Congressman Mo Brooks, R-Huntsville, announced that an Alabama built Atlas V rocket has launched the Solar Orbiter.
“Big news! Last night, NASA’s Solar Orbiter was successfully launched atop United Launch Alliance’s (ULA) Atlas V rocket,” Rep. Brooks said. “The Atlas V is built at ULA’s Decatur manufacturing facility and last night’s launch was ULA’s 135th consecutive successful mission. This mission jumpstarted a decade-long expedition to study the sun that will deliver never-before-seen views of the sun and provide new information on space weather. Congratulations to NASA and ULA on a successful start to an important mission.”
The Solar Orbiter is a new collaborative mission between ESA (European Space Agency) and NASA to study the Sun. It was launched at 10:03 p.m. CST Sunday on a United Launch Alliance Atlas V rocket from Launch Complex 41 at Cape Canaveral Air Force Station in Florida.
Mission controllers at the European Space Operations Centre in Darmstadt, Germany have received a signal from the spacecraft indicating that its solar panels had successfully deployed.

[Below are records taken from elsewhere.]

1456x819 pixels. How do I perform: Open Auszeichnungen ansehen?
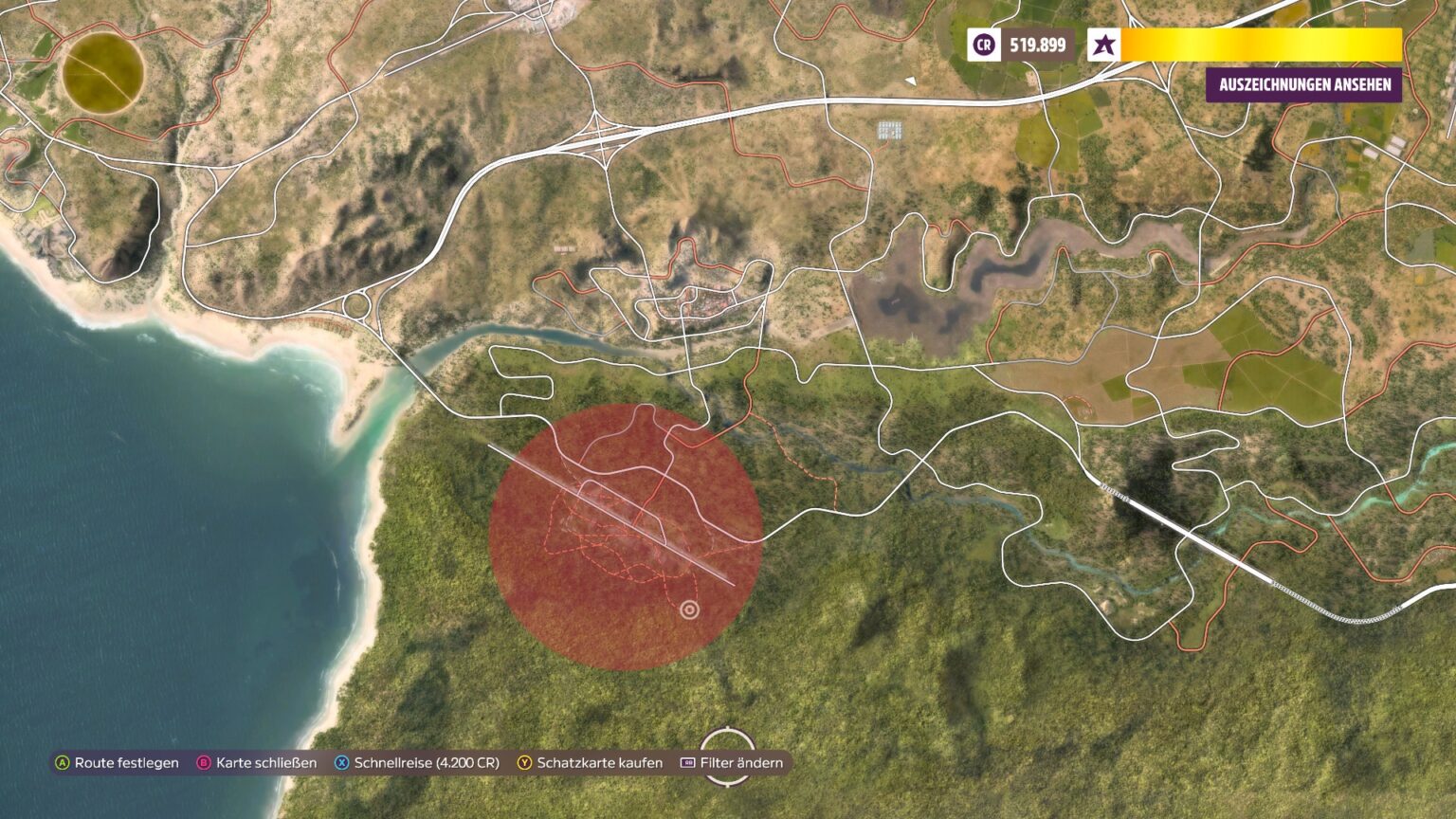[x=1305, y=84]
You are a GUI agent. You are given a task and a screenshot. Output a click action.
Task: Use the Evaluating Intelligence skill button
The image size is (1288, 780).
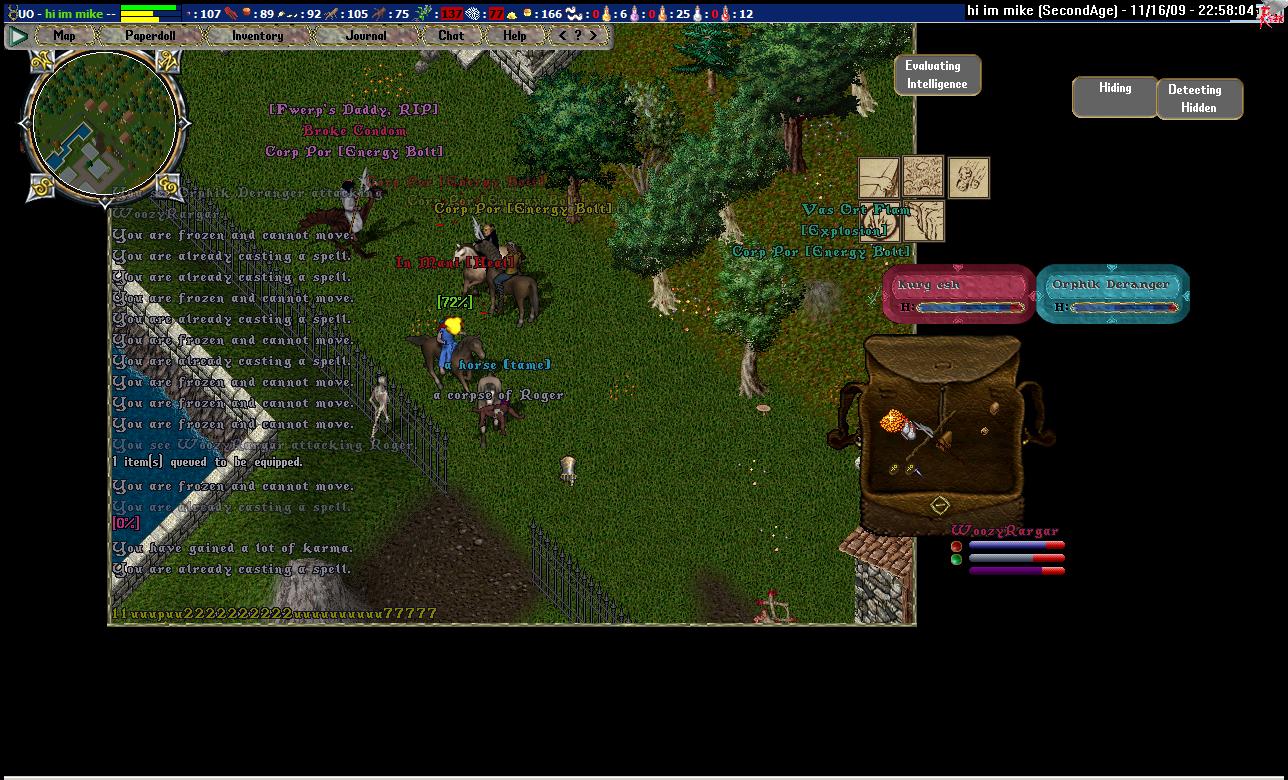click(x=937, y=75)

In the first two days after launch, Solar Orbiter will deploy its instrument boom and several antennas that will communicate with Earth and gather scientific data. Solar Orbiter is on a unique trajectory that will allow its comprehensive set of instruments to provide humanity with the first-ever images of the Sun’s poles. This trajectory includes 22 close approaches to the Sun, bringing the spacecraft within the orbit of Mercury to study the Sun and its influence on space.
“As humans, we have always been familiar with the importance of the Sun to life on Earth, observing it and investigating how it works in detail, but we have also long known it has the potential to disrupt everyday life should we be in the firing line of a powerful solar storm,” said ESA Science Director Günther Hasinger. “By the end of our Solar Orbiter mission, we will know more about the hidden force responsible for the Sun’s changing behavior and its influence on our home planet than ever before.”

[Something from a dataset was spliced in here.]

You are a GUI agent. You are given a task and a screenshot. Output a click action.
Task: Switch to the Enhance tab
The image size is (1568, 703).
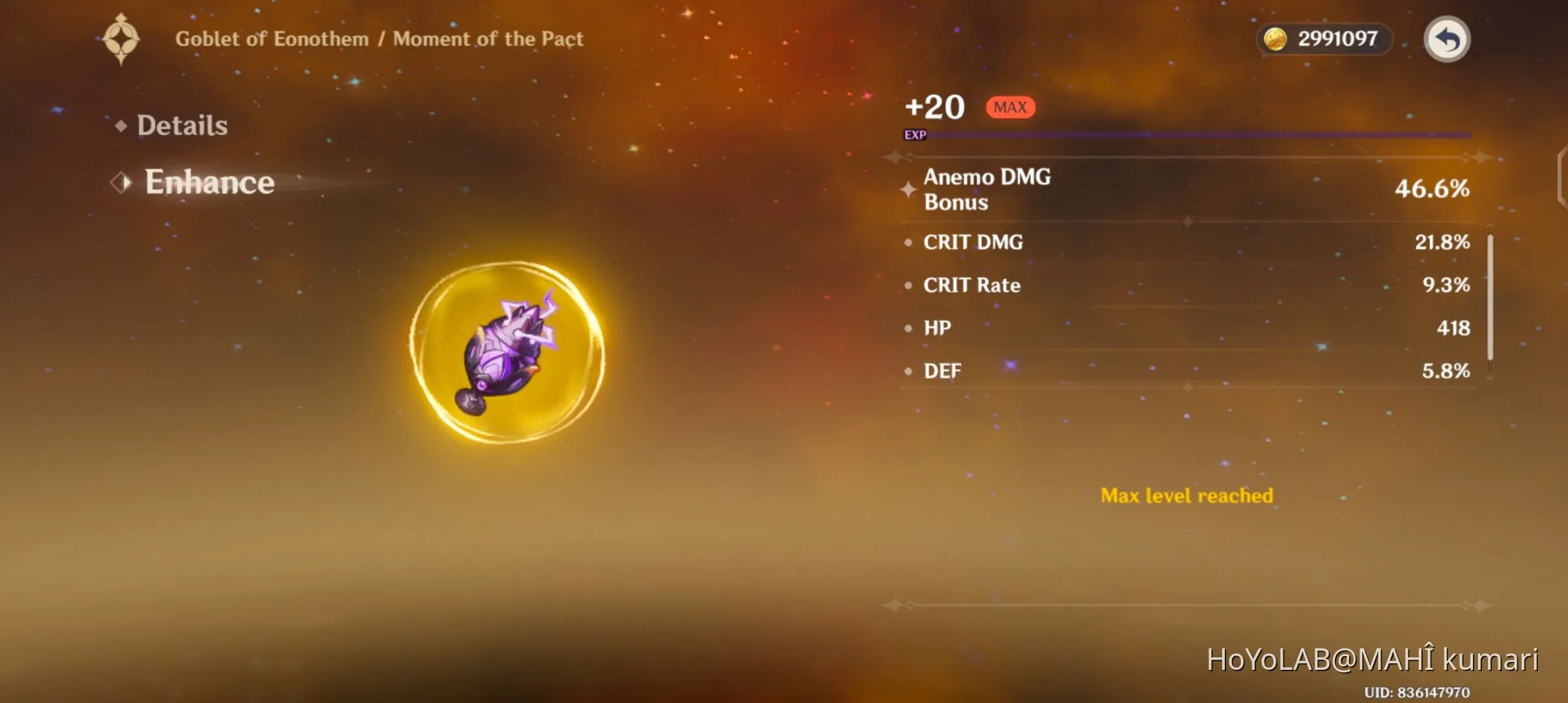point(208,182)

Solar Orbiter combines two main modes of study. In-situ instruments will measure the environment around the spacecraft, detecting such things as electric and magnetic fields and passing particles and waves. The remote-sensing instruments will image the Sun from afar, along with its atmosphere and its outflow of material, collecting data that will help scientists understand the Sun’s inner workings.
“Solar Orbiter is going to do amazing things. Combined with the other recently launched NASA missions to study the Sun, we are gaining unprecedented new knowledge about our star,” said NASA Associate Administrator for Science Thomas Zurbuchen. “Together with our European partners, we’re entering a new era of heliophysics that will transform the study of the Sun and help make astronauts safer as they travel on Artemis program missions to the Moon.”
Congressman Mo Brooks is serving in his Fifth term representing Alabama’s Fifth Congressional District. Brooks is an outspoken proponent of the space program. NASA and its contractors, including ULA, are major employers in North Alabama.